Trump y Hillary, entre lo malo y lo peor

En todo el mundo se están haciendo los análisis más dispares sobre el
significado de la victoria de Donald Trump en las elecciones
presidenciales de Estados Unidos, con los más diversos titulares.
El más significativo para mí ha sido el del senador chileno Alejandro
Navarro: «El triunfo de Donald Trump es un castigo a los gobiernos del establishment ».

Trump y Hillary, entre lo malo y lo peor
El senador hace una crítica más general, válida también para nosotros:
que los gobiernos progresistas que llegan al poder acaban, por presión
de la macroeconomía globalizada, haciendo políticas claramente
neoliberales en perjuicio de las clases más vulnerables.

Encuentro justa la interpretación de Navarro: «el castigo a los gobiernos del establishment
reside en que la gente se cansó de entregarle el poder a quien solo
ofrece más de lo mismo. Los electores optaron por Donald Trump, que si
bien representa lo peor de la cultura yankee, también supo
representar el hastío de los sectores precarizados por el
neoliberalismo, la globalización y los empleos precarios» (www.navarro.cl/sename ). Fueron estos los que votaron mayoritariamente por él y le ayudaron a conseguir la victoria.

Afirma también el senador algo que pocos creen: «no debemos olvidar que
en Estados Unidos, supuestamente el país más rico, poderoso e influyente
del planeta, viven 45 millones de personas en situación de pobreza o
cerca de ella, que comen diariamente gracias al ticket de alimentación
que el gobierno entrega a los trabajadores blancos y a los hijos de
inmigrantes que tienden a rechazar la llegada de nuevos inmigrantes por
considerar que su posición privilegiada está en riesgo».

Si Trump representa lo peor, lo malo lo revela Hillary. No son pocos los
analistas dentro de Estados Unidos que llamaban la atención para el
riesgo que suponía la elección de Hillary Clinton como presidenta. Cito
entre otros a uno, Jeffrey Sachs, considerado uno de los mayores
especialistas mundiales en la relación entre economía, pobreza y
desigualdad social. Es profesor de la Universidad de Columbia y publicó
un artículo que reproduje en mi blog del 8/02/2016. En él enumera los
muchos desastres de la política de Hillary cuando era Secretaria de
Estado.

Se titula: Hillary is the Candidate of the War Machine, Hillary
es la candidata de la máquina de guerra. La primera frase resume un
largo razonamiento: «No hay duda de que Hillary es la candidata Wall
Street. Más peligroso aún es que ella es la candidata del complejo
militar-industrial; apoyó todas las guerras solicitadas por el estado de
seguridad estadounidense, dirigido por los militares y la CIA».

Aunque demócrata, ella es, según Sachs, una ferviente neocon.

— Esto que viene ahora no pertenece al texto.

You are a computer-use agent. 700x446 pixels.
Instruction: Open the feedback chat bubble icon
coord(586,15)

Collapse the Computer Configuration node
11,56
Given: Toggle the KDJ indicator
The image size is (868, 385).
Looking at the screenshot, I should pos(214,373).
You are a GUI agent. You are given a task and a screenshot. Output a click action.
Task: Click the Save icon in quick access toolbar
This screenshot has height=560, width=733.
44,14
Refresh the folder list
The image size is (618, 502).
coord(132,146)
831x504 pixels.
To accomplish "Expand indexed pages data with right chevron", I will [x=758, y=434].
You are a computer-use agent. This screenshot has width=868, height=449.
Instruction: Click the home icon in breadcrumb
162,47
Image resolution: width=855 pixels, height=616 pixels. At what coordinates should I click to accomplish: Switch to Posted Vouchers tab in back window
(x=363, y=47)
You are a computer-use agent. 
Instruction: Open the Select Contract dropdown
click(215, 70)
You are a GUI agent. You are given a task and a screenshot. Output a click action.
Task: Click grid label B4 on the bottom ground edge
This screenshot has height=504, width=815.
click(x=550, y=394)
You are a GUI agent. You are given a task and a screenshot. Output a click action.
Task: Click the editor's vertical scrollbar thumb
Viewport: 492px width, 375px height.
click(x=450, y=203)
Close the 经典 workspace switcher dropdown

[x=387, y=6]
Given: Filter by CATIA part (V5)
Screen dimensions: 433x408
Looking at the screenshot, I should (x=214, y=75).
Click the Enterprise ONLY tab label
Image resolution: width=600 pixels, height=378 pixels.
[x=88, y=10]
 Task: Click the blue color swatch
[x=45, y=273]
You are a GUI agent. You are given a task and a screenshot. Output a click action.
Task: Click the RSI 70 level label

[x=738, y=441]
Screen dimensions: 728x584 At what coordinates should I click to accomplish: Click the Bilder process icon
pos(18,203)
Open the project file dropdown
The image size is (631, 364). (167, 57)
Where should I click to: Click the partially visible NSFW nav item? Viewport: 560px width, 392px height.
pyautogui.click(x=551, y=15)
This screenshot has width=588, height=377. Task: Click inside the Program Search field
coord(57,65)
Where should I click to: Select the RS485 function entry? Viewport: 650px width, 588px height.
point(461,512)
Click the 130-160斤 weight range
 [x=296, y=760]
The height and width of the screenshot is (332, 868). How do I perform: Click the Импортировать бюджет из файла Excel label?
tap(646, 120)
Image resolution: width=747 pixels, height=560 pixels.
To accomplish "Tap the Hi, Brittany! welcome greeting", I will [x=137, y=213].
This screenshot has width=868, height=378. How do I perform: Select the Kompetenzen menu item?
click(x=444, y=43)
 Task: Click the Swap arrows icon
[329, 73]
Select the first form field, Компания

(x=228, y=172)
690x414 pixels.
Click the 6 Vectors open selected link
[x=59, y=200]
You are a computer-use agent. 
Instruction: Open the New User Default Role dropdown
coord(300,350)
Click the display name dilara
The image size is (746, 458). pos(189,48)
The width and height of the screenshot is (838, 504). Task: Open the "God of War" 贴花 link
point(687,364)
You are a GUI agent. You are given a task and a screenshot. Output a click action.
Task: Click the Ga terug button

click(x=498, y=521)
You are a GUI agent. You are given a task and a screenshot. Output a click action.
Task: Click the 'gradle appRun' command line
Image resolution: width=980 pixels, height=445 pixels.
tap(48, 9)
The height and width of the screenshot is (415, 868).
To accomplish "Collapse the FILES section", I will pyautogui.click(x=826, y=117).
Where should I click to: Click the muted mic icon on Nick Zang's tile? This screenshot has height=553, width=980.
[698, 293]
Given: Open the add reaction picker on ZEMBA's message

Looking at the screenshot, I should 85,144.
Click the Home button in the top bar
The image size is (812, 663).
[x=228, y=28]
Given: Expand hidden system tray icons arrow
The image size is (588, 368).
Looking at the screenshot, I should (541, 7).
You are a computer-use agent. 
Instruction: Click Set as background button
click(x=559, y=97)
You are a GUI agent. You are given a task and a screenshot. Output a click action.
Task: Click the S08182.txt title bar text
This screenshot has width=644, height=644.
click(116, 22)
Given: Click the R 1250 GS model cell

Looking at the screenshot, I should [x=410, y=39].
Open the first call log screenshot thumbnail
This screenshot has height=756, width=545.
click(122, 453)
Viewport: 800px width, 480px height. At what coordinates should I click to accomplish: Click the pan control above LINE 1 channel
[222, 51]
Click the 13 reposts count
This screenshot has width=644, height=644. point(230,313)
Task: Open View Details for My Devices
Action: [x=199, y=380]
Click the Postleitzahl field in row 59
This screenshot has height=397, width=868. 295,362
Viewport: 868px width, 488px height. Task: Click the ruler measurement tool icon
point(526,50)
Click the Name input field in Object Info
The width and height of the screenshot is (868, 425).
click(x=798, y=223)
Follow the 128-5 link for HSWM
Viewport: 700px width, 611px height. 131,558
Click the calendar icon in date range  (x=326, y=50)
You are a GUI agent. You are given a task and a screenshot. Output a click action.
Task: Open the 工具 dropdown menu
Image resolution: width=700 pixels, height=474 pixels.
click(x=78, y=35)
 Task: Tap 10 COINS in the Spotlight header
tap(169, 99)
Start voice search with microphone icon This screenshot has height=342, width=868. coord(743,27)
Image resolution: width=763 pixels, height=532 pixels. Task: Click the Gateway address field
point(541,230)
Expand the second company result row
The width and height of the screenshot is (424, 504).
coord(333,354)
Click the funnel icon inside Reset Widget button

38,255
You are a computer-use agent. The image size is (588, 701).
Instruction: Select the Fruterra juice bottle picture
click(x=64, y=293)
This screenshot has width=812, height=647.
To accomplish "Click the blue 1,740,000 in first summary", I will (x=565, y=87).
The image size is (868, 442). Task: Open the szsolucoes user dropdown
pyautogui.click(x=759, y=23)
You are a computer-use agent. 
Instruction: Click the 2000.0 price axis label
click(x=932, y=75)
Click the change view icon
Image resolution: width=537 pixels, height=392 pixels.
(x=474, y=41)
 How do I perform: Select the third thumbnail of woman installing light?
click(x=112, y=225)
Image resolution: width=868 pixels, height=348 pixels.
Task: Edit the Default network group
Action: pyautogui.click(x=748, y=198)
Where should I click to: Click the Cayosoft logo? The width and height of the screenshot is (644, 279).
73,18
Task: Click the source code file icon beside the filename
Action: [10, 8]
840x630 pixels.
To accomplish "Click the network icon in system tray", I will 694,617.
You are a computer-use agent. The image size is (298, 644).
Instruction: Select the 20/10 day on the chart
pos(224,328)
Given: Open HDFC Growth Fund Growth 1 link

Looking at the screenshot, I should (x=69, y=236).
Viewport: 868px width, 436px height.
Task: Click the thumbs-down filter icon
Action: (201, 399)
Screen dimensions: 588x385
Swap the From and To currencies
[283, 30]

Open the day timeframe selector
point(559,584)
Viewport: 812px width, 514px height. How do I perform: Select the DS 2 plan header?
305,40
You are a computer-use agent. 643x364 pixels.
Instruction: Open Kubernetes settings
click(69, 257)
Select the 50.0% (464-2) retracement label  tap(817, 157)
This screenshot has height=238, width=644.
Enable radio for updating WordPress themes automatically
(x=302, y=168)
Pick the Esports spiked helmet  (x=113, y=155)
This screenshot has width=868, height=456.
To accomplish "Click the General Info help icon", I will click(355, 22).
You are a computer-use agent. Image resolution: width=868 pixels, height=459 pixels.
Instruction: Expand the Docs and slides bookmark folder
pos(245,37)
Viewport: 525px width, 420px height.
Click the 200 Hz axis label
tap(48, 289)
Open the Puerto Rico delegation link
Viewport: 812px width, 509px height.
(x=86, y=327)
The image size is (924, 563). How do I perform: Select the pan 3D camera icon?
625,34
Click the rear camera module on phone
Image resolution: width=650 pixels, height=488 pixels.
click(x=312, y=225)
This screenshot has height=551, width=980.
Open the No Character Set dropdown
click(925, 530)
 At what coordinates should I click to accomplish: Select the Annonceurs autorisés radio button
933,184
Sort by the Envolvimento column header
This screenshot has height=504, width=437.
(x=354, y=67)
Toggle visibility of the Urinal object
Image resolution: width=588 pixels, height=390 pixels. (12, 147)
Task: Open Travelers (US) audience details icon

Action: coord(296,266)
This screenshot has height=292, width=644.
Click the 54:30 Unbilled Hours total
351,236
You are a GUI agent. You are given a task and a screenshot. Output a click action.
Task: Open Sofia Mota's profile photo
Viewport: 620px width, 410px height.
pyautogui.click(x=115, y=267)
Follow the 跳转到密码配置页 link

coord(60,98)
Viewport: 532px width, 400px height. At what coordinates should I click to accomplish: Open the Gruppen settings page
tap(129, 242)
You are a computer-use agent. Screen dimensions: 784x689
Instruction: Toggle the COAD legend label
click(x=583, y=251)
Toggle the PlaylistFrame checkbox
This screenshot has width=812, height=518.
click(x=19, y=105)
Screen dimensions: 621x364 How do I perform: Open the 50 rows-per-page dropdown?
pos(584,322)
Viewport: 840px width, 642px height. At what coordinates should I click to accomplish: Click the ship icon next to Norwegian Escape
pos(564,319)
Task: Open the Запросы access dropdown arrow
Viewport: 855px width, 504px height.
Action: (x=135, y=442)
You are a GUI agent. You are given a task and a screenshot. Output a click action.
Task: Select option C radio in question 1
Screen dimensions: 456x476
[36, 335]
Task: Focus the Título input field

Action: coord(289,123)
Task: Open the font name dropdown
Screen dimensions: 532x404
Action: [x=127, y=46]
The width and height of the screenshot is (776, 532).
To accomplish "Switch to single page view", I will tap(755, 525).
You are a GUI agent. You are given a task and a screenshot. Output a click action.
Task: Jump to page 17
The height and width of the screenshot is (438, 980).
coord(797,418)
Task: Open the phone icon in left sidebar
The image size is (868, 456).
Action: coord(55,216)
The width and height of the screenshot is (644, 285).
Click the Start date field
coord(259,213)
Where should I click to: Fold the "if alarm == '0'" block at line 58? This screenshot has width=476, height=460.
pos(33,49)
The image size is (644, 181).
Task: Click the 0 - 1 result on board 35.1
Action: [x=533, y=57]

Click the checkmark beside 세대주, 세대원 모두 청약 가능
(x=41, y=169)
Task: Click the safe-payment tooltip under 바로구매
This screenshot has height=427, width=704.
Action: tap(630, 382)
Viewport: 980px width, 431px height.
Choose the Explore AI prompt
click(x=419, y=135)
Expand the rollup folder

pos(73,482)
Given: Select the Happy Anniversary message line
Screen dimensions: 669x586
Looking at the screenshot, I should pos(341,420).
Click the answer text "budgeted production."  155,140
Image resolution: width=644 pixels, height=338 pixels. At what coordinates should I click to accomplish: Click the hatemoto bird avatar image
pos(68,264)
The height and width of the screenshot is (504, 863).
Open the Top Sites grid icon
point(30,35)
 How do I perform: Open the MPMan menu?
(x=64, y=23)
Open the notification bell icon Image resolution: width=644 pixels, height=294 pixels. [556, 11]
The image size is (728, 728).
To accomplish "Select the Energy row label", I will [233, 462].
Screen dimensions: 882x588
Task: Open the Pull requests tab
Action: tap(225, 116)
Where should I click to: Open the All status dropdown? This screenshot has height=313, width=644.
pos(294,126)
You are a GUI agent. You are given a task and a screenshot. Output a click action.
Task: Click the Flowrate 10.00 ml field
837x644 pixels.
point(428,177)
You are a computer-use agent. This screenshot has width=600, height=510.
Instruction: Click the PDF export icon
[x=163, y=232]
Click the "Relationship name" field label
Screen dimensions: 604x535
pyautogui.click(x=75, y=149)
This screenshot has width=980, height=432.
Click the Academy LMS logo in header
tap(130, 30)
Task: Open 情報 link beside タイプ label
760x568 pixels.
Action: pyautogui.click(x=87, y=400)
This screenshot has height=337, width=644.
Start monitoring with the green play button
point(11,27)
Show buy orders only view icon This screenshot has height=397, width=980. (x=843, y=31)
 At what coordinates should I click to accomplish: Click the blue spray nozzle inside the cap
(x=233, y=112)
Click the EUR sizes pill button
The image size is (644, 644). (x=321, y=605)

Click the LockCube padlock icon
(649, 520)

Incentivó
las guerras contra Irak, todas las del norte de África y contra Siria.
Encontró hilarante declarar sobre Kadafi: We came, we saw, he died
(vinimos, vimos y él murió). Siendo todavía Secretaria de Estado
intentó reiniciar la Guerra Fría con Rusia, a propósito de la conquista
de Crimea y de la guerra en Ucrania. El balance final que hace Sachs de
las acciones torpes de Hillary como Secretaria de Estado es devastador:
«desde cualquier punto de vista que consideremos, ella batió el record
de los desastres» (www.JeffDSachs.com ).

Todo esto no nos sorprende, como demuestra con un análisis detallado Moniz Bandeira en su reciente libro de denuncia: El desorden mundial: el espectro de la dominación total
(Leya 2016), donde estudia la violencia del imperio estadounidense.
Obama, a excepción de las relaciones con Cuba, continuó con la misma
lógica belicista de Bush. Fue aún peor, diría por ejemplo, un verdadero
criminal de guerra, pues por estricta orden personal suya mandó atacar
con drones y aviones no tripulados a los líderes árabes, acabando con la
mayoría de ellos (p.476-477).

Con la victoria de Trump, cuyo enigma todavía hay que descifrar, nos
liberamos de un liderazgo belicoso, el de Hillary, que como política de
estado había elegido la violencia militar como forma de resolver los
problemas sociales mundiales.

No sabemos qué mundo tendremos de aquí en adelante con la presidencia de
Trump. Ojalá sea menos belicoso y desdiga en la práctica las medidas
duras prometidas contra inmigrantes, mejicanos y musulmanes.